- Church: Roman Catholic
- Diocese: Bristol
- Installed: 1554
- Term ended: 20 December 1558
- Predecessor: Paul Bush
- Successor: Richard Cheyney

Orders
- Consecration: 18 Nov 1554 by Edmund Bonner

Personal details
- Born: c. 1495 Cuddington, Buckinghamshire, England
- Died: 20 December 1558 (aged 62–63)
- Buried: Hanborough, England
- Denomination: Roman Catholic
- Education: New College, Oxford

= John Holyman =

Bishop of Bristol

John Holyman (c. 1495 – 20 December 1558) was a Roman Catholic English prelate, Bishop of Bristol (1554–1558).

Was a distinguished canonist who was born about 1495 in Cuddington, Buckinghamshire.
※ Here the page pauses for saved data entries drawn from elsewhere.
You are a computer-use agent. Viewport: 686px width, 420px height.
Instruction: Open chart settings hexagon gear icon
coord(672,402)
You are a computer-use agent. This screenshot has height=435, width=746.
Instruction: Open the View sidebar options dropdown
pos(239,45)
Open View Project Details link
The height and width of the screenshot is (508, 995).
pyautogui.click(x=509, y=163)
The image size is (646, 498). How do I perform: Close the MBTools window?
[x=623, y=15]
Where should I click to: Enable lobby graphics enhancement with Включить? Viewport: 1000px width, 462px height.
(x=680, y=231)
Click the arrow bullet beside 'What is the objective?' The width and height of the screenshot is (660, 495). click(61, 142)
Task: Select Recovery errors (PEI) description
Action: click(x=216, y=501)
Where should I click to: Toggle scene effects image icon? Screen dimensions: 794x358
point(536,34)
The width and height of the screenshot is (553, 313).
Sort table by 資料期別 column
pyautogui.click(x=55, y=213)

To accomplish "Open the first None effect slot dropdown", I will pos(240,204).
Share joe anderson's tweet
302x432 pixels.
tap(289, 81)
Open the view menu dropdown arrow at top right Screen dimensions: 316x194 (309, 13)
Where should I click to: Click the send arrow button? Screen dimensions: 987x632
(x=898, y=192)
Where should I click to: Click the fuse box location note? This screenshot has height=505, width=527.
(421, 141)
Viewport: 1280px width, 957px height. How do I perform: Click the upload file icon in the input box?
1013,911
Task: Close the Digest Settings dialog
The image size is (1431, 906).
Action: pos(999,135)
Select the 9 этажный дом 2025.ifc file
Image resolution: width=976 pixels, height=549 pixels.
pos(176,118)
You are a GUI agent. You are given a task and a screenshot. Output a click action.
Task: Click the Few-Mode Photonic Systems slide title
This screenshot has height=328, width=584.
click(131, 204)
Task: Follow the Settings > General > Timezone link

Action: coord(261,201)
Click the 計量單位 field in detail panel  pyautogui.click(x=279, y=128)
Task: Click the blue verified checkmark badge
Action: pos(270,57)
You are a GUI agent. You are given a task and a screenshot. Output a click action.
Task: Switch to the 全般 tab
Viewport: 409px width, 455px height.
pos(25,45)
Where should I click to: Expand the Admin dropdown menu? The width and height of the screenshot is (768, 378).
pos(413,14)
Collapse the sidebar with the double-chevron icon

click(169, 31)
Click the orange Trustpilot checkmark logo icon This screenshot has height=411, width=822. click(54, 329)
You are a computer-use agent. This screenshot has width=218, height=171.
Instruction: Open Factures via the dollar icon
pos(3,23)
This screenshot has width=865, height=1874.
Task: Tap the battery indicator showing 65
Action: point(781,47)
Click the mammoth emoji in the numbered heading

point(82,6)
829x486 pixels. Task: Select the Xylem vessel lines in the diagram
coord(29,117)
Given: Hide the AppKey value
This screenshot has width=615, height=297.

He was educated at Winchester and afterwards at New College, Oxford, where he became a Fellow in 1512. He obtained his degree of Bachelor of Canon Law in 1514 and his Doctorate in 1526.

After a short period at the parish of Colerne, Wiltshire, he was admitted as a Benedictine monk at the Abbey of Reading where he had a reputation for his preaching. At the suppression of the Abbey, he obtained a small pension. Along with others he was an opponent of the annulment of Henry VIII's marriage to Catherine of Aragon – deciding that the marriage was legal. This made Holyman unpopular at Court.

Holyman was appointed Rector of Hanborough, Oxfordshire in 1534 and in November 1554 he was consecrated Bishop of Bristol. He held the living of Hanborough throughout his time as Bishop until he resigned from the living in February 1558, shortly before his death. He was buried in Hanborough.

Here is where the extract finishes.